▶ _Your objective_:
Give back all the data below exactly as it is shown.

▶ _Records for this exercise_:
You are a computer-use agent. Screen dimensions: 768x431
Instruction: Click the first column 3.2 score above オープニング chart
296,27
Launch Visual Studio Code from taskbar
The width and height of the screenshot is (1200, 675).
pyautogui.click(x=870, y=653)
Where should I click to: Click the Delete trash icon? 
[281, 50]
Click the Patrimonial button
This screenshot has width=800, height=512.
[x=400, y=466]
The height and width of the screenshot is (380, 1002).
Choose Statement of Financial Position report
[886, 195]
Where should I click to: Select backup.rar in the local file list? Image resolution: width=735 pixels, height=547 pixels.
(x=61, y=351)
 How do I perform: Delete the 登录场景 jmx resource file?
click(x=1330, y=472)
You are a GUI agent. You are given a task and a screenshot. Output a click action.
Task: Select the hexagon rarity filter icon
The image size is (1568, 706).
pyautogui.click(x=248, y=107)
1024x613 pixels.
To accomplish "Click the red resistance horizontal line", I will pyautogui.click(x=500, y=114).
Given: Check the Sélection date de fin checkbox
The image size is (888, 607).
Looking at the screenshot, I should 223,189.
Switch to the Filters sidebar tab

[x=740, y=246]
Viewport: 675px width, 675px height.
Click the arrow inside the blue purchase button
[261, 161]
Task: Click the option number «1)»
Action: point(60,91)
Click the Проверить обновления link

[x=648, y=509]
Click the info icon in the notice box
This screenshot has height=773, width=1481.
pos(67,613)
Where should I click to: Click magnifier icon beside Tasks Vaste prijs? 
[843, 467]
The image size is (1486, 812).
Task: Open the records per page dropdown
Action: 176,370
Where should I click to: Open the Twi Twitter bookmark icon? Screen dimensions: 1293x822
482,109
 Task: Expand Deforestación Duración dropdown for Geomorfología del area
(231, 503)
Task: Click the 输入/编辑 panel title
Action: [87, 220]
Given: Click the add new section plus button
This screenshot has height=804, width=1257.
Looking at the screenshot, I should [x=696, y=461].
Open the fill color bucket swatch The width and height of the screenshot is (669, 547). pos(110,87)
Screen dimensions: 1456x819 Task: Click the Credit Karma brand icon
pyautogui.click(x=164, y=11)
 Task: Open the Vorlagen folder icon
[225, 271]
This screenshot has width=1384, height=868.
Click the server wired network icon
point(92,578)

▶ _Answer to the problem_:
You are a computer-use agent. Screen dimensions: 768x431
Instruction: Click the first column 3.2 score above オープニング chart
296,27
Launch Visual Studio Code from taskbar
The width and height of the screenshot is (1200, 675).
pyautogui.click(x=870, y=653)
Where should I click to: Click the Delete trash icon? 
[281, 50]
Click the Patrimonial button
This screenshot has width=800, height=512.
[x=400, y=466]
The height and width of the screenshot is (380, 1002).
Choose Statement of Financial Position report
[886, 195]
Where should I click to: Select backup.rar in the local file list? Image resolution: width=735 pixels, height=547 pixels.
(x=61, y=351)
 How do I perform: Delete the 登录场景 jmx resource file?
click(x=1330, y=472)
You are a GUI agent. You are given a task and a screenshot. Output a click action.
Task: Select the hexagon rarity filter icon
The image size is (1568, 706).
pyautogui.click(x=248, y=107)
1024x613 pixels.
To accomplish "Click the red resistance horizontal line", I will pyautogui.click(x=500, y=114).
Given: Check the Sélection date de fin checkbox
The image size is (888, 607).
Looking at the screenshot, I should 223,189.
Switch to the Filters sidebar tab

[x=740, y=246]
Viewport: 675px width, 675px height.
Click the arrow inside the blue purchase button
[261, 161]
Task: Click the option number «1)»
Action: point(60,91)
Click the Проверить обновления link

[x=648, y=509]
Click the info icon in the notice box
This screenshot has height=773, width=1481.
pos(67,613)
Where should I click to: Click magnifier icon beside Tasks Vaste prijs? 
[843, 467]
The image size is (1486, 812).
Task: Open the records per page dropdown
Action: 176,370
Where should I click to: Open the Twi Twitter bookmark icon? Screen dimensions: 1293x822
482,109
 Task: Expand Deforestación Duración dropdown for Geomorfología del area
(231, 503)
Task: Click the 输入/编辑 panel title
Action: [87, 220]
Given: Click the add new section plus button
This screenshot has height=804, width=1257.
Looking at the screenshot, I should [x=696, y=461].
Open the fill color bucket swatch The width and height of the screenshot is (669, 547). pos(110,87)
Screen dimensions: 1456x819 Task: Click the Credit Karma brand icon
pyautogui.click(x=164, y=11)
 Task: Open the Vorlagen folder icon
[225, 271]
This screenshot has width=1384, height=868.
Click the server wired network icon
point(92,578)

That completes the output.